Assignment: Your answer must be the exact lines below, starting with the line with "О компании (327, 57)" and going on through the line with "Image resolution: width=1280, height=1026.", both included, with no pictures.

[[ Data extract open ]]

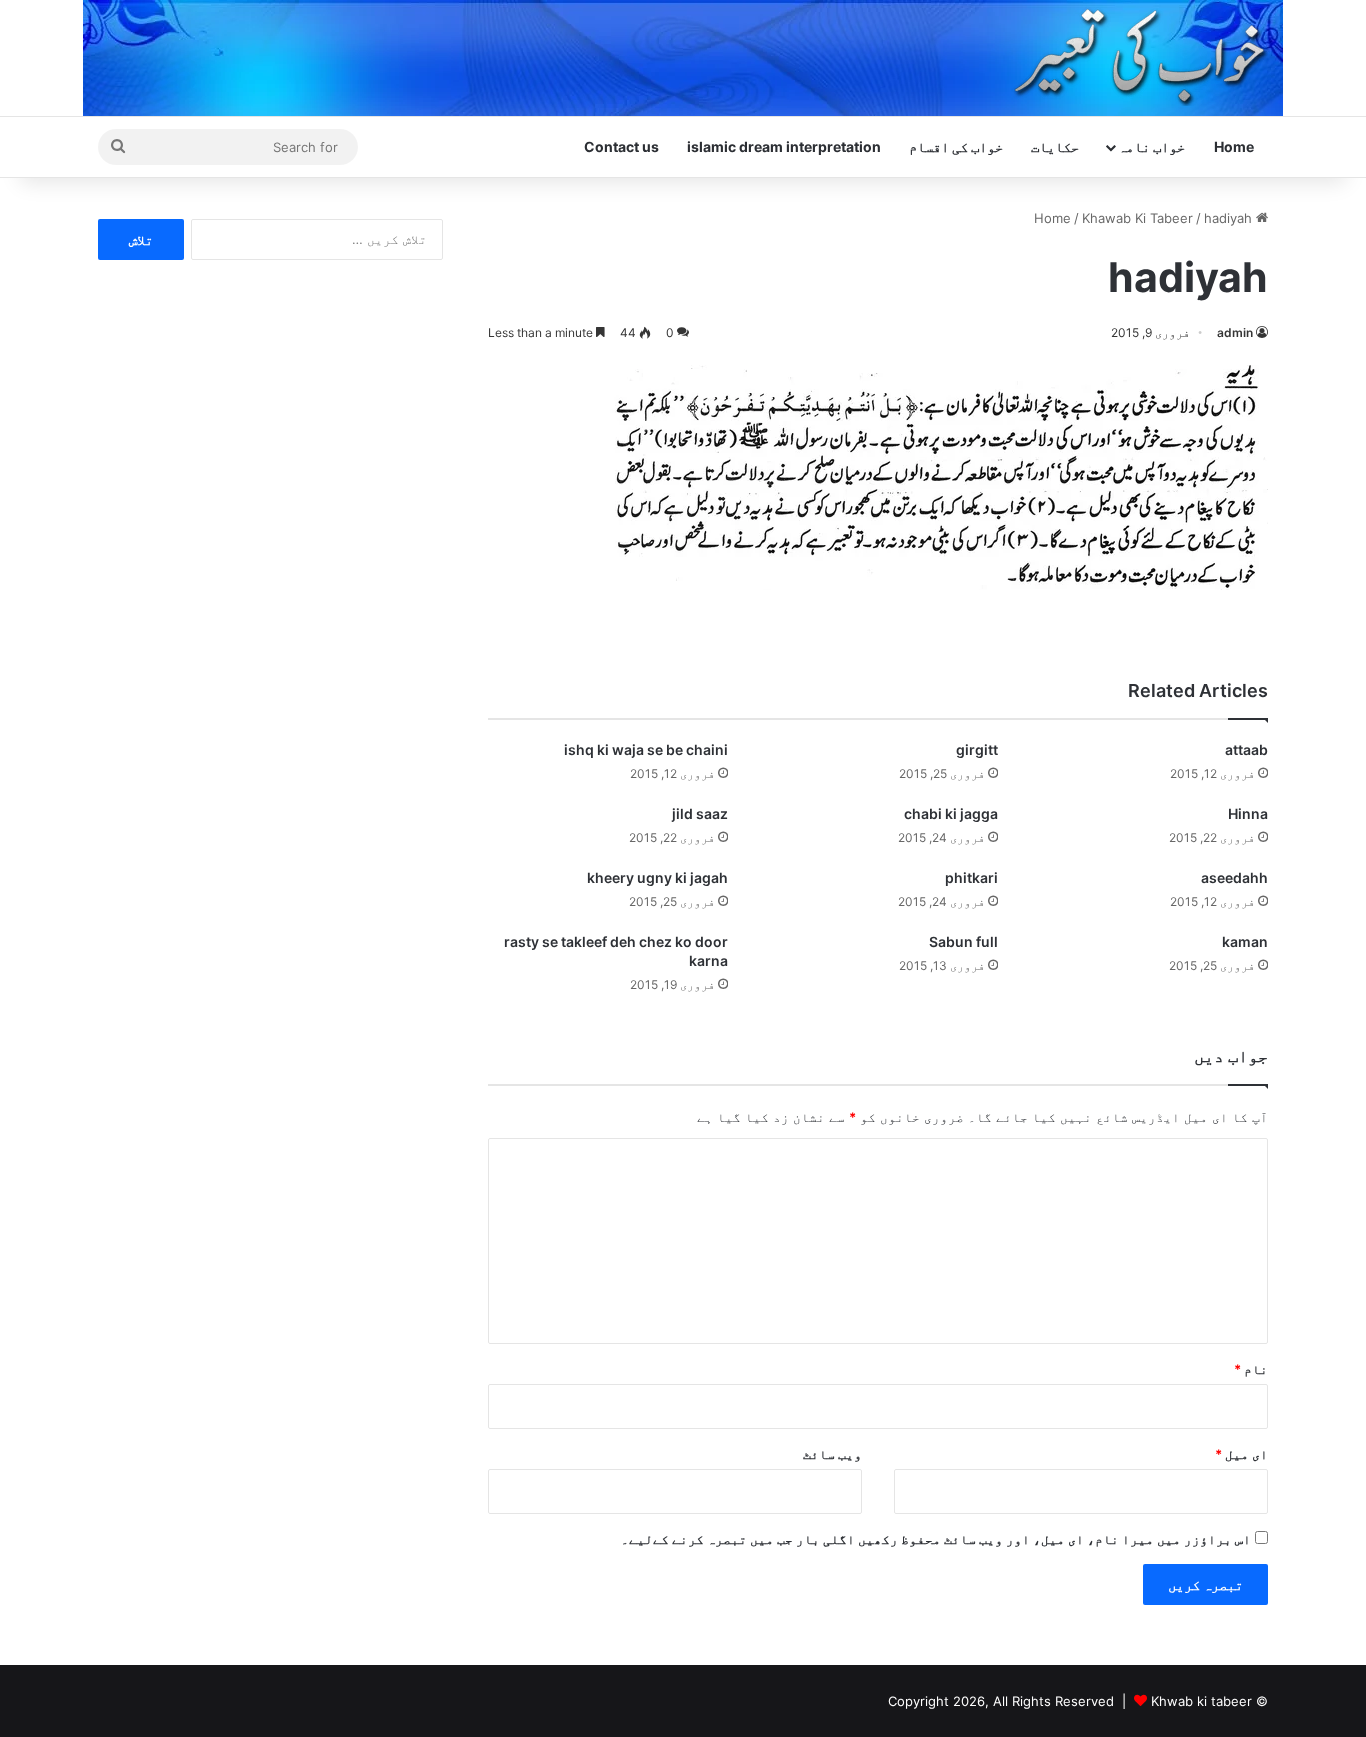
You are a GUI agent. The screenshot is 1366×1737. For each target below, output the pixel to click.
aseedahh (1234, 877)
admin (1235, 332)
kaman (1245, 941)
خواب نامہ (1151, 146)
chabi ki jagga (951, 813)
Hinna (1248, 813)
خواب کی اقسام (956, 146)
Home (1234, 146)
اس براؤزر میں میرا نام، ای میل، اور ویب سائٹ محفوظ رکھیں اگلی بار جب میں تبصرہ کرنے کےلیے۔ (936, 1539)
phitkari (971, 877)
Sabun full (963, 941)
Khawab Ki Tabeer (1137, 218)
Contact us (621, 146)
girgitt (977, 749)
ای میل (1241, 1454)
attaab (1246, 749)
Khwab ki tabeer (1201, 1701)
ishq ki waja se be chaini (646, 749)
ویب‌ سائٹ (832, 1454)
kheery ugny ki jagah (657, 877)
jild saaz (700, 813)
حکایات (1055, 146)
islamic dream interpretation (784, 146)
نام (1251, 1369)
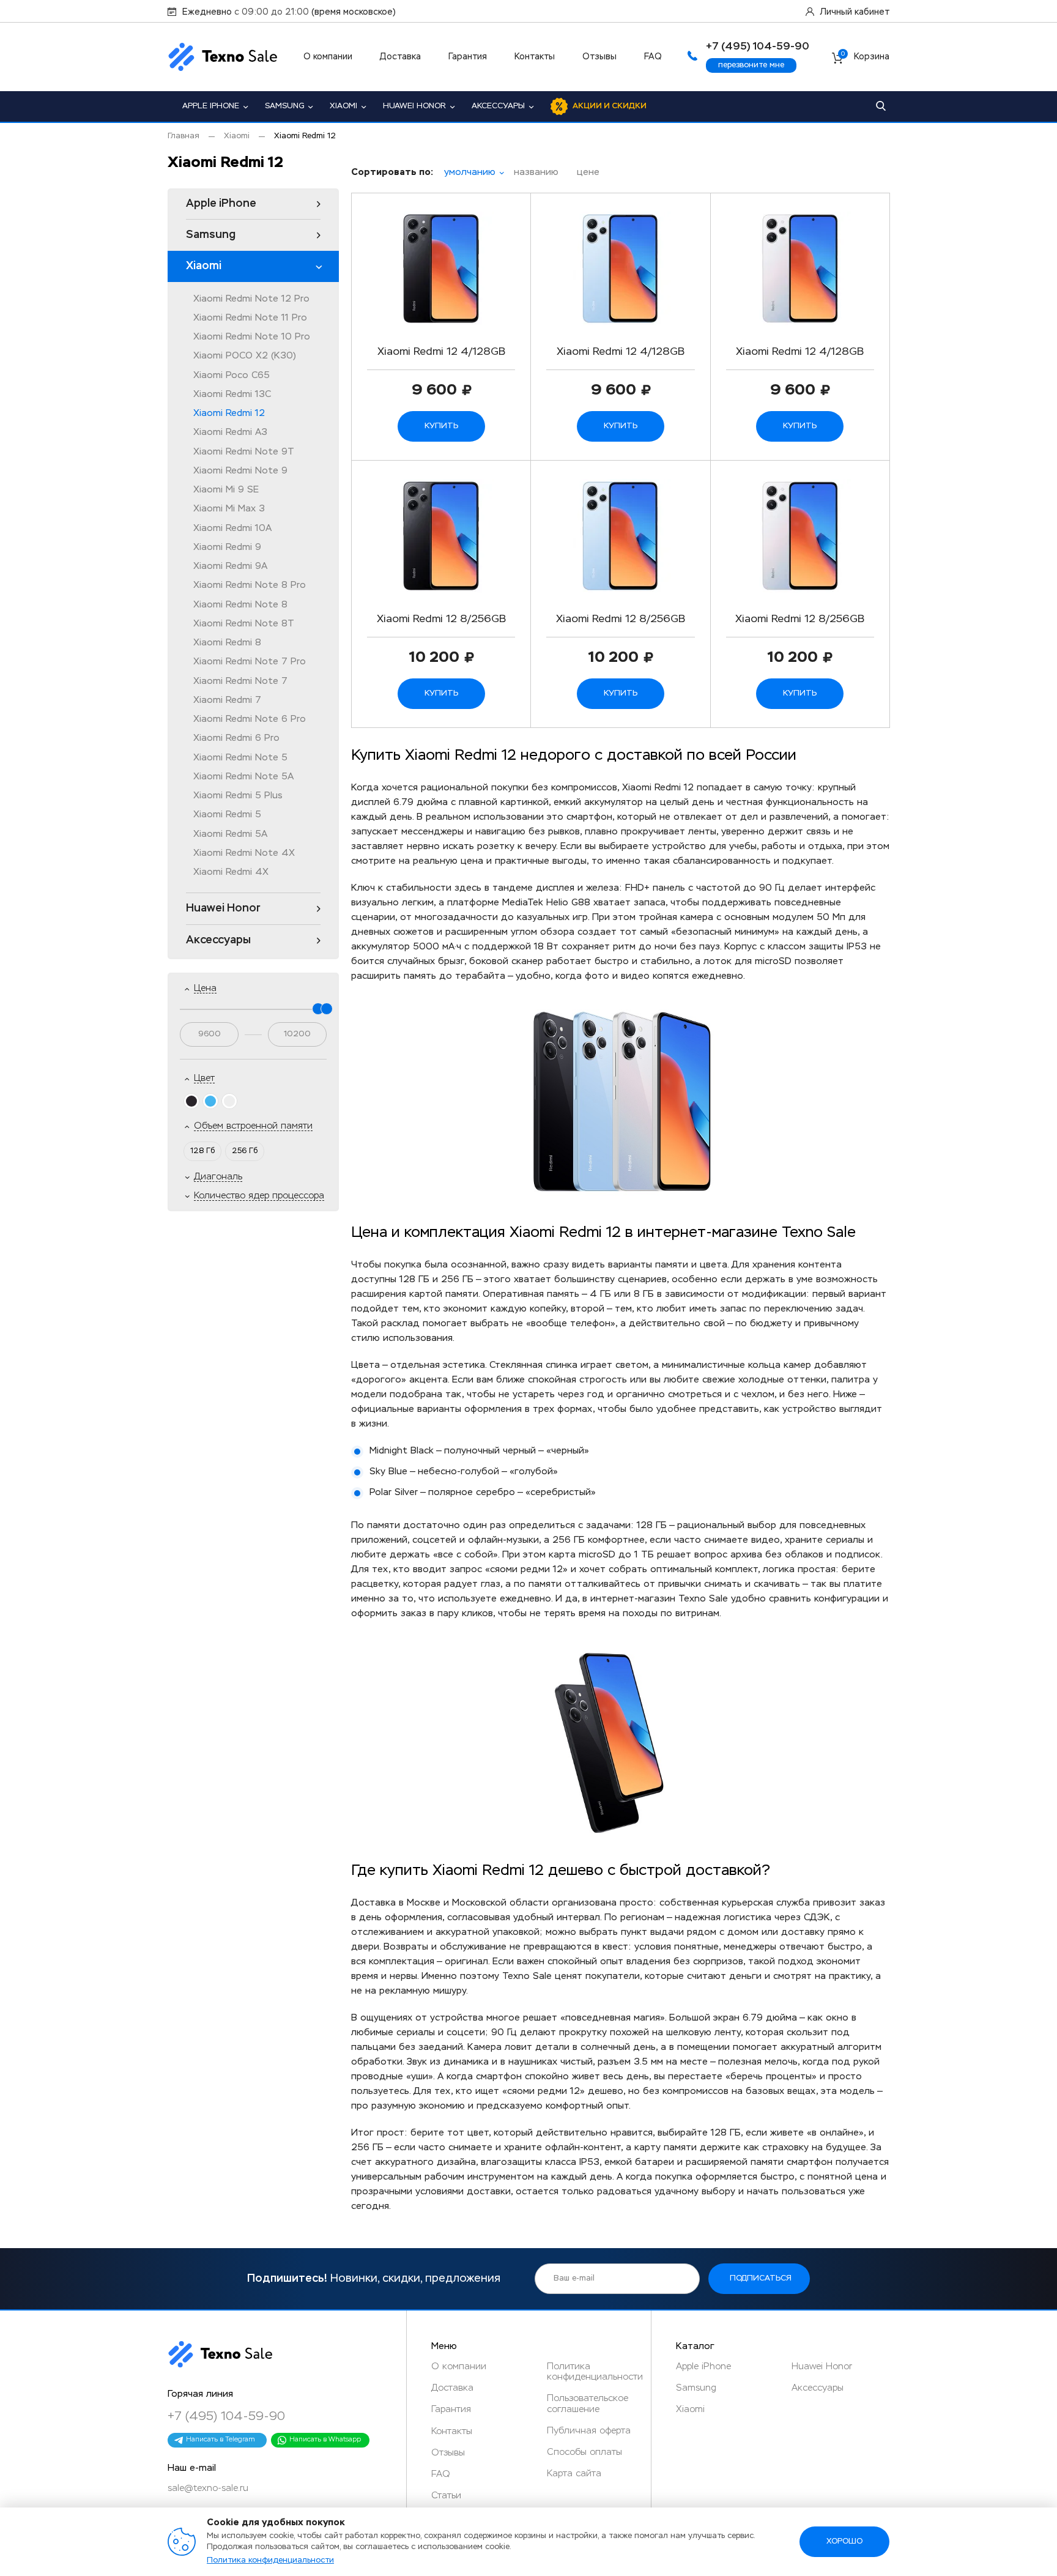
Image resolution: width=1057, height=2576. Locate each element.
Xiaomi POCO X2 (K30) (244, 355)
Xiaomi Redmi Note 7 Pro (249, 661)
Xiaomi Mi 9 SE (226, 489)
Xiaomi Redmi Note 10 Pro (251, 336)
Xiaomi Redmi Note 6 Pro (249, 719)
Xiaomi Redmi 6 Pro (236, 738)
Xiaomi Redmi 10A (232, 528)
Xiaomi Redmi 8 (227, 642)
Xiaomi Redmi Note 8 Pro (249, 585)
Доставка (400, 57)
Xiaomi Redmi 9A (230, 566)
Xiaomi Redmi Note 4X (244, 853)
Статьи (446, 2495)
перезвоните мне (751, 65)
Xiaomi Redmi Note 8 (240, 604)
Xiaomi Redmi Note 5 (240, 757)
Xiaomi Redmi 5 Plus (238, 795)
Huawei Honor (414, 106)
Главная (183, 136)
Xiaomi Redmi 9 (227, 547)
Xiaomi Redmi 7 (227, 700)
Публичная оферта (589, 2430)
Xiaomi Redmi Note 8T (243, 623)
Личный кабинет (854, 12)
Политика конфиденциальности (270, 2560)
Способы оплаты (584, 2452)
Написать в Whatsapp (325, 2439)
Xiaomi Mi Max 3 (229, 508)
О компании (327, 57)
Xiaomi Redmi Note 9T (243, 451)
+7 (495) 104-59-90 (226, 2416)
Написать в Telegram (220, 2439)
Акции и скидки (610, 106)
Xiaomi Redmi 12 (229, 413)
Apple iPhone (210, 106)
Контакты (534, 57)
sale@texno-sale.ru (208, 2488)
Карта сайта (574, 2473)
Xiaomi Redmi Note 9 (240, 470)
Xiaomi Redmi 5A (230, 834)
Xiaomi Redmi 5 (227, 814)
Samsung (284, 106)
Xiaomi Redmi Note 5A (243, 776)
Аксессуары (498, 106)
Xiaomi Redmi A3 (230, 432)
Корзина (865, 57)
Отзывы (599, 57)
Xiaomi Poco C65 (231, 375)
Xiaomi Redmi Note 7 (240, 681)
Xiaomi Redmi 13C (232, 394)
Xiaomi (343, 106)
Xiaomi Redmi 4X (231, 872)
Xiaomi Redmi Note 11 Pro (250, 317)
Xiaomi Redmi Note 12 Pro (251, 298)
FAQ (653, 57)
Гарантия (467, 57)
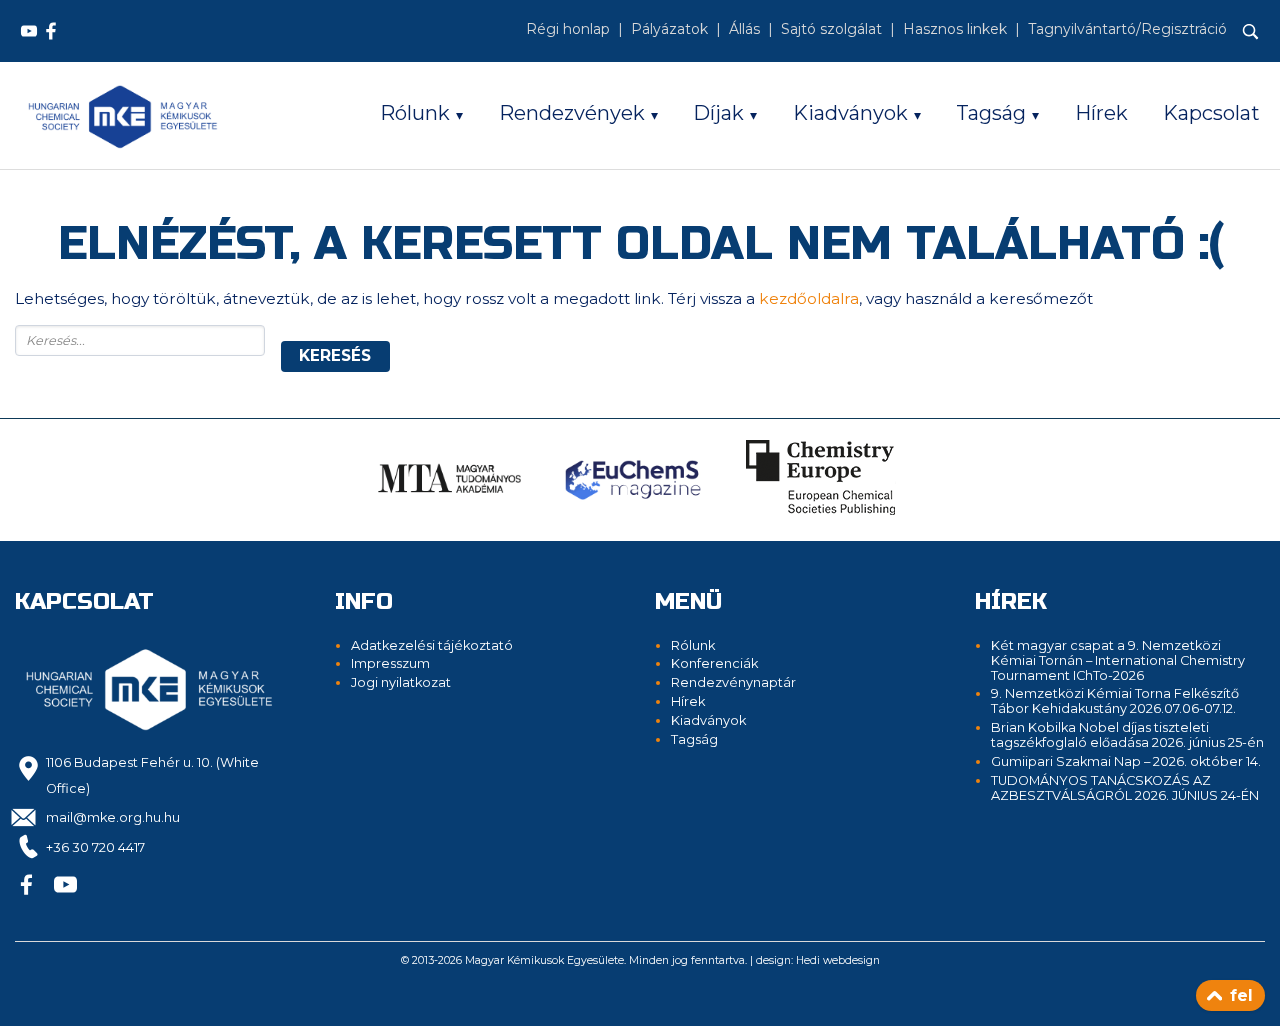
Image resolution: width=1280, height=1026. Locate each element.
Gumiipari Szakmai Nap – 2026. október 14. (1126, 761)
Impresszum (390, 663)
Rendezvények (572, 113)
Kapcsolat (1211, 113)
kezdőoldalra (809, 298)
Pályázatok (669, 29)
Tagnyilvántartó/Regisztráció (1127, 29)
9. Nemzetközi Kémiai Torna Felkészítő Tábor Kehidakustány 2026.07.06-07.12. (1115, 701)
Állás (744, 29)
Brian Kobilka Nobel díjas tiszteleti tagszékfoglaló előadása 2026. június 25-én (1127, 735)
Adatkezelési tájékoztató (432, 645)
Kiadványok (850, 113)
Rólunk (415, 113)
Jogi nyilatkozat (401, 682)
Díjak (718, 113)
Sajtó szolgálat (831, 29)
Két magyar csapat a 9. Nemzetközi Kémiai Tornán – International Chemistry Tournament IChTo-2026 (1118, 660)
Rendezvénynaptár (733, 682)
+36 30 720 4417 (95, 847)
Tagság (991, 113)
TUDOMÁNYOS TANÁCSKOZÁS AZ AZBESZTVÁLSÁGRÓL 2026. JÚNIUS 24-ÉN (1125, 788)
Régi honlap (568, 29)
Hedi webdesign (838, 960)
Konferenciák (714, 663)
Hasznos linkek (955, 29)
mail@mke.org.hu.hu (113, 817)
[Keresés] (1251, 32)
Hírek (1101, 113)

[[ Data extract closed ]]

Response:
О компании (327, 57)
Xiaomi Redmi Note 9T (243, 451)
+7 (495) 104-59-90 (226, 2416)
Написать в Telegram (220, 2439)
Акции и скидки (610, 106)
Xiaomi Redmi 12 (229, 413)
Apple iPhone (210, 106)
Контакты (534, 57)
sale@texno-sale.ru (208, 2488)
Карта сайта (574, 2473)
Xiaomi Redmi Note 9 (240, 470)
Xiaomi Redmi 5A (230, 834)
Xiaomi Redmi 5 (227, 814)
Samsung (284, 106)
Xiaomi Redmi Note 5A (243, 776)
Аксессуары (498, 106)
Xiaomi Redmi A3 (230, 432)
Корзина (865, 57)
Отзывы (599, 57)
Xiaomi Poco C65 (231, 375)
Xiaomi Redmi Note 7 (240, 681)
Xiaomi Redmi 13C (232, 394)
Xiaomi (343, 106)
Xiaomi Redmi 4X (231, 872)
Xiaomi Redmi Note 11 Pro (250, 317)
Xiaomi Redmi Note 12 Pro (251, 298)
FAQ (653, 57)
Гарантия (467, 57)
Image resolution: width=1280, height=1026. Locate each element.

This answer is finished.